• [DOCUMENT EXTRACT]:

::::::

Scaling a business without increasing demand is useless and dangerous. It increases the operational costs and overheads, without simultaneously growing the revenue stream. Therefore the first step in expanding a business is to stimulate growth by acquiring new customers and increasing income. These practices fall into two main areas - sales & marketing and business development.
On the sales & marketing side, businesses are looking to attract new customers and clients. This can be done in many different ways, and businesses should be utilising market research to build a marketing strategy that works for them and their key demographics. Further to this, the sales funnel and sales processes should be constantly reviewed and refined to ensure that the highest possible percentage of leads (generated by marketing) are converted to sales. Companies will likely utilise a mix of advertising (both traditional and digital), public relations and direct marketing techniques to generate new leads, so investing greater resources in these avenues will lead to growth - as long as the marketing strategy is effective and the sales funnel has been well constructed.
On the business development side, businesses are looking to eliminate waste and lower their expenses (thereby raising their profits), and adding new income streams. New income streams may come from the development of new products and services, the undertaking of new partnerships or the acquisition of new productive assets.

::::::

• [EXTRACTED MATERIAL]:
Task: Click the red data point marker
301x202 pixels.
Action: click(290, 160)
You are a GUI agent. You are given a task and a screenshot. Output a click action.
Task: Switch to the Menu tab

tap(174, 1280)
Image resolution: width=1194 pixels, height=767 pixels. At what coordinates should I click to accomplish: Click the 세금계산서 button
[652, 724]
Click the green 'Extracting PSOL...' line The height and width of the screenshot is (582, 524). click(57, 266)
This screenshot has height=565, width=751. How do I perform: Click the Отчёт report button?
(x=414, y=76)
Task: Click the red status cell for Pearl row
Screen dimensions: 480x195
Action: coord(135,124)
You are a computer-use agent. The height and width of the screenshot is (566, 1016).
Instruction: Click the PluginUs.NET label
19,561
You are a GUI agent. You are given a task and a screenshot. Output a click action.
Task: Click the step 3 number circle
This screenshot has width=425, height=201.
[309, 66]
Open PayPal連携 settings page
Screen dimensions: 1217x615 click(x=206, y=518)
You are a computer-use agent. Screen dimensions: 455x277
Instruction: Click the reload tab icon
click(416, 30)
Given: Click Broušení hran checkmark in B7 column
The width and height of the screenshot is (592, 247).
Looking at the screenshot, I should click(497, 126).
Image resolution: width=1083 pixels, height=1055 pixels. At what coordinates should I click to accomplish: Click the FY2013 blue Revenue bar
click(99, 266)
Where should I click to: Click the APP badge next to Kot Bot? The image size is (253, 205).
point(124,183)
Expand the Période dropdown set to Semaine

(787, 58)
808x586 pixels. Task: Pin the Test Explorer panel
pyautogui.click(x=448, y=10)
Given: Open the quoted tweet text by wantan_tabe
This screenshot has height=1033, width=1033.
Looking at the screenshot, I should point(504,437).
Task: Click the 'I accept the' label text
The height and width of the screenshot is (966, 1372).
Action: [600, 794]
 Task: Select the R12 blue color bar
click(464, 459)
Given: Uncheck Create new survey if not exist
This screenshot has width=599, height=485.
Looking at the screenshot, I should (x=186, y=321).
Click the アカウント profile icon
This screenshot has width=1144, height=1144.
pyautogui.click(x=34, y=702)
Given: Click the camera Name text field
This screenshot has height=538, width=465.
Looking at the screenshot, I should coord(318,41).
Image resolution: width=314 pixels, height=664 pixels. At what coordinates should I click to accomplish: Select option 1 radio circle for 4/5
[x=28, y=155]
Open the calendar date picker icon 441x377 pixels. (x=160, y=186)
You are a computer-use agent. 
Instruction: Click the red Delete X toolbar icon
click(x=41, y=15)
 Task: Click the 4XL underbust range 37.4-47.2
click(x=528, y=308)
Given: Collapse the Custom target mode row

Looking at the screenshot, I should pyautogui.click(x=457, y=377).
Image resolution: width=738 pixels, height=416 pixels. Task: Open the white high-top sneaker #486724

::::::

• [ACTIVITY LIST]:
(1) Translate this sentence from the business growth passage into Spanish: "Scaling a business without increasing demand is useless and dangerous."
(2) Write the next part of the business growth passage, picking up after its last sentence.

• [ANSWERS IN ORDER]:
(1) Escalar un negocio sin aumentar la demanda es inútil y peligroso.

(2)
As far as problems go, a growing business is one of the best ones to have. A growing business is one which is experiencing demand which goes beyond its current capacity to deliver, and which increases its capacity to meet the new demand. It should be noted that this is not the only way to handle excess demand. Some businesses, especially consultancies and other business services, choose instead to raise their fees and become more selective about projects, allowing them to increase their earning and reputation without exposing themselves to higher overheads. Similarly, a company offering a new product who cannot meet excess demand may raise the product price, introduce a waiting list or offer limited special runs, depending on the type of product.
In most cases however, the best way for a business to generate higher profits is for that business to scale with demand. The specific way this is done will differ depending on what it is the business delivers, but it may include investing in increased production facilities or equipment, hiring new staff, developing better customer service tools, upgrading business systems, streamlining existing business processes and simply working longer hours. When the growth is likely to be sustained growth, it is wise for the business to have a scaling plan which allows production capacity to be increased sequentially using a well-defined process, to avoid business disruption and to minimise risk.